Member of the Connecticut House of Representatives from Tolland
- In office 1923–1925 Serving with George Neff
- Preceded by: Helen Jewett Edward E. Fuller
- Succeeded by: Frank A. Newman Samuel Johnson

Personal details
- Born: 1895 or 1896
- Died: January 4, 1937 (aged 41) Hartford, Connecticut, U.S.
- Party: Democratic

= Elizabeth Green (politician) =

American politician (died 1937)

Elizabeth L. Green (died January 4, 1937) was an American politician who served in the Connecticut House of Representatives from 1923 to 1925, representing the town of Tolland as a Democrat. She was the second woman to serve in the Connecticut General Assembly as a Democrat.

==Career==
A Democrat, Green was elected to the Connecticut House of Representatives in 1922 as one of two representatives from the town of Tolland. Green served her term alongside fellow Democrat George Neff and did not run for reelection in 1924.
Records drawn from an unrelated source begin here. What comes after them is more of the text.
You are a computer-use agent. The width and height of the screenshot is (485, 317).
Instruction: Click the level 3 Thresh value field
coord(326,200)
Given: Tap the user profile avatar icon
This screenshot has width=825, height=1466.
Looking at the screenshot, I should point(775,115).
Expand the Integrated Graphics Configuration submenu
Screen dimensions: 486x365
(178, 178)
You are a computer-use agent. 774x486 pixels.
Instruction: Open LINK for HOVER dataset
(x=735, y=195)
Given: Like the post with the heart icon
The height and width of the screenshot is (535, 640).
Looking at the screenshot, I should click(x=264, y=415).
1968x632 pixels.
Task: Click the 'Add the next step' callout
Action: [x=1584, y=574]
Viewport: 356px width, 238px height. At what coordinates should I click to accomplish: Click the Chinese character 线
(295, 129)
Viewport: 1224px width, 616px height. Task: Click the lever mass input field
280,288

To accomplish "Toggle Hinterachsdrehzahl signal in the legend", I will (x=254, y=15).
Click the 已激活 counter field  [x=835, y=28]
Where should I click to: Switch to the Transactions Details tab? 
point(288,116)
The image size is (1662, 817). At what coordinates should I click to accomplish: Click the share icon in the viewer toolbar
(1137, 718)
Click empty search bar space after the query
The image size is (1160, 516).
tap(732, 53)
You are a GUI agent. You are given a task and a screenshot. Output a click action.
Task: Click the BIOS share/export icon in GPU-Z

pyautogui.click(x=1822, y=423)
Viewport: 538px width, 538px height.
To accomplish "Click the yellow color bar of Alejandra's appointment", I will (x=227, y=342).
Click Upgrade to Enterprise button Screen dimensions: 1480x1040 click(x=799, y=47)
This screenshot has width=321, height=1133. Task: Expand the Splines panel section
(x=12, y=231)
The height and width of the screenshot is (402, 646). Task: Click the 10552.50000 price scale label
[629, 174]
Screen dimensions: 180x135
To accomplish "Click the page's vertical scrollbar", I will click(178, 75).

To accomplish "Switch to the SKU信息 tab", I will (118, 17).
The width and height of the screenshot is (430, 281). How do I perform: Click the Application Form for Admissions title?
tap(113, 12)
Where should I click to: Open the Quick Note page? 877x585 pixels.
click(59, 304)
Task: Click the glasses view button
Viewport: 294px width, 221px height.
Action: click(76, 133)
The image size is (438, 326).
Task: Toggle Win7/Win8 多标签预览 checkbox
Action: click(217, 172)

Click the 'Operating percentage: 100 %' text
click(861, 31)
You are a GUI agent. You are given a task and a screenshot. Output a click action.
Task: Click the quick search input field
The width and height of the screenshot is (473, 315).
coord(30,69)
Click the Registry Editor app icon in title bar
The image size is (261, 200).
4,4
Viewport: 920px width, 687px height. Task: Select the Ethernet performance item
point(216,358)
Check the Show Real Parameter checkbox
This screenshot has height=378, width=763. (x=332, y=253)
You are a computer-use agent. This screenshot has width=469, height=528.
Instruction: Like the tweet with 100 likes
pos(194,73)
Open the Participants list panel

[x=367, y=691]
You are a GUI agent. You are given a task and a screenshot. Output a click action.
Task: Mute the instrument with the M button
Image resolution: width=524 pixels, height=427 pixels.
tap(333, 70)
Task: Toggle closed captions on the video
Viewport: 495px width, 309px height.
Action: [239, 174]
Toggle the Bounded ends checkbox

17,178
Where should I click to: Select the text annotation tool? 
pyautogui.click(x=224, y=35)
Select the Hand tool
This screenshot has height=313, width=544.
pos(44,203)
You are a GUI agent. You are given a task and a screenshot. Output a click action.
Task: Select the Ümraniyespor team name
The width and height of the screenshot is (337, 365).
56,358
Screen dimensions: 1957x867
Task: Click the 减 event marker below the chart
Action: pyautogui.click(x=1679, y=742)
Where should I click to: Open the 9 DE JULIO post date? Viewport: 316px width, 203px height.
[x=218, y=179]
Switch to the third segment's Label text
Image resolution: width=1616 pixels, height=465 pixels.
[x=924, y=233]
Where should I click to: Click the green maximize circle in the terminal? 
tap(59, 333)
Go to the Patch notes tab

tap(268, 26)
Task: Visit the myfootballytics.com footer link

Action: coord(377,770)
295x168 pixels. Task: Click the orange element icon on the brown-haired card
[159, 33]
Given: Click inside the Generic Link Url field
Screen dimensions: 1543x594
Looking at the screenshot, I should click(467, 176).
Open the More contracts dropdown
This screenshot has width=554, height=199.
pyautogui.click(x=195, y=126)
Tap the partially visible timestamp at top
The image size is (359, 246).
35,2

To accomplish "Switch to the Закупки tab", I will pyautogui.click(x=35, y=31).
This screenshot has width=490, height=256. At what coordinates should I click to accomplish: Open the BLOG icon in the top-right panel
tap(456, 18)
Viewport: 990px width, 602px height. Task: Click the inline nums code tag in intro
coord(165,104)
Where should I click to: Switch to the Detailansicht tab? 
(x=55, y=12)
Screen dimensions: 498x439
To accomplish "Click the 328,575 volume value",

While serving in the House, Green was clerk of the public health and safety committee.

Green was the second woman to represent Tolland and the second woman to serve as a Democrat in the General Assembly, in both cases succeeding the first, Helen Jewett, who was in office from 1921 to 1923.

Outside of her political career, Green worked as a schoolteacher.

==Death==
Green died on January 4, 1937, in Hartford, Connecticut. She was 41.